▶ [本文]:

目が覚めると11時だった。
マレーシアで携帯電話を失ってから目覚まし時計がない。
どこかで購入しなければ。
ここはタイのラノーン。ミャンマーとの国境の街だ。
チェックアウト12時。急いでシャワーを浴び、荷物をまとめた。
チェックアウトを済ますと、20時のバスまですることがない。
裏道にぽつんと佇む食堂を見つけ、
地元の中学生(?)に混じって同じものを食べた。
25バーツ(約80円)と懐に優しい。
食後は木陰で昼寝だ。
涼しい風が抜けて気持ちいい。
誰かの気配に眼を開けると、一人のお坊さんがいた。
彼もまたこの場所がお気に入りのようだ。
ふたりで静かな午後をたゆたう。
16時。再び宿に戻り、ロビーでノートにペンを走らせた。
日本語が珍しいのか、宿のスタッフは興味津々だ。
替わりばんこにやってくる。
「KAZ、この先どこへ行くの?」(ジャイ)
「ラオス、チベット、ネパール…、ゴールは南アフリカかな?」(KAZ)
「それは遠い!どうしてラノーンに来たんだい?」(ジャイ)
「ミャンマーに行ってみたくて。
ホントはヤンゴンやバガンにも行きたかったけど、遠くてね」(KAZ)

▶ [資料]:

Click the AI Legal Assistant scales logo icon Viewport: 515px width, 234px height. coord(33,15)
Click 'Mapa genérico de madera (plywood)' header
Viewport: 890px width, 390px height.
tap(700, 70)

▶ [課題一覧]:
[a] ラノーン旅行記について、次の問いに答えてください。
(i) 裏道の食堂での食事の値段はいくらでしたか。
(ii) 木陰で昼寝をしていて目を開けたとき、そこにいたのは誰ですか。
(iii) 乗る予定のバスは何時発ですか。
[b] ラノーン旅行記の続きを、最後の文の後から書き進めてください。

▶ [解答]:
[a]
(i) 25バーツ(約80円)です。
(ii) 一人のお坊さんです。
(iii) 20時です。

[b]
「ミャンマーが好きなの?」(ジャイ)
「お寺が好きだから、パゴダが見たいんだ」(KAZ)
そんなやりとりが続いた。
ひとりぼっちのラノーンは、時計の針も気にならない。
「KAZ、お寺を見に行こうか?」(ジャイ)
「えっ?」(KAZ)
「大きな蛇の階段がある…」(ジャイ)
「ナーガのこと?」(KAZ)
「YES!ナーガ!!」ジャイは飛び上がって喜んだ。
そして早く早くと急かす。
バイクの後ろにまたがり、ラノーンの街を走る。
ゆっくりと進んでいた時計の針が急に加速するように、
“今”が動き始めた。
いつも何かが動いている。
同じ毎日なんてありはしない。
それは気づかないだけで、絶えず変化を繰り返しながら、
僕らを未来へと誘う。
ラノーンの風を全身に受けながら、
時間とこのバイクじゃ、どっちの方が早いんだろう?
と、そんなことを考えていた。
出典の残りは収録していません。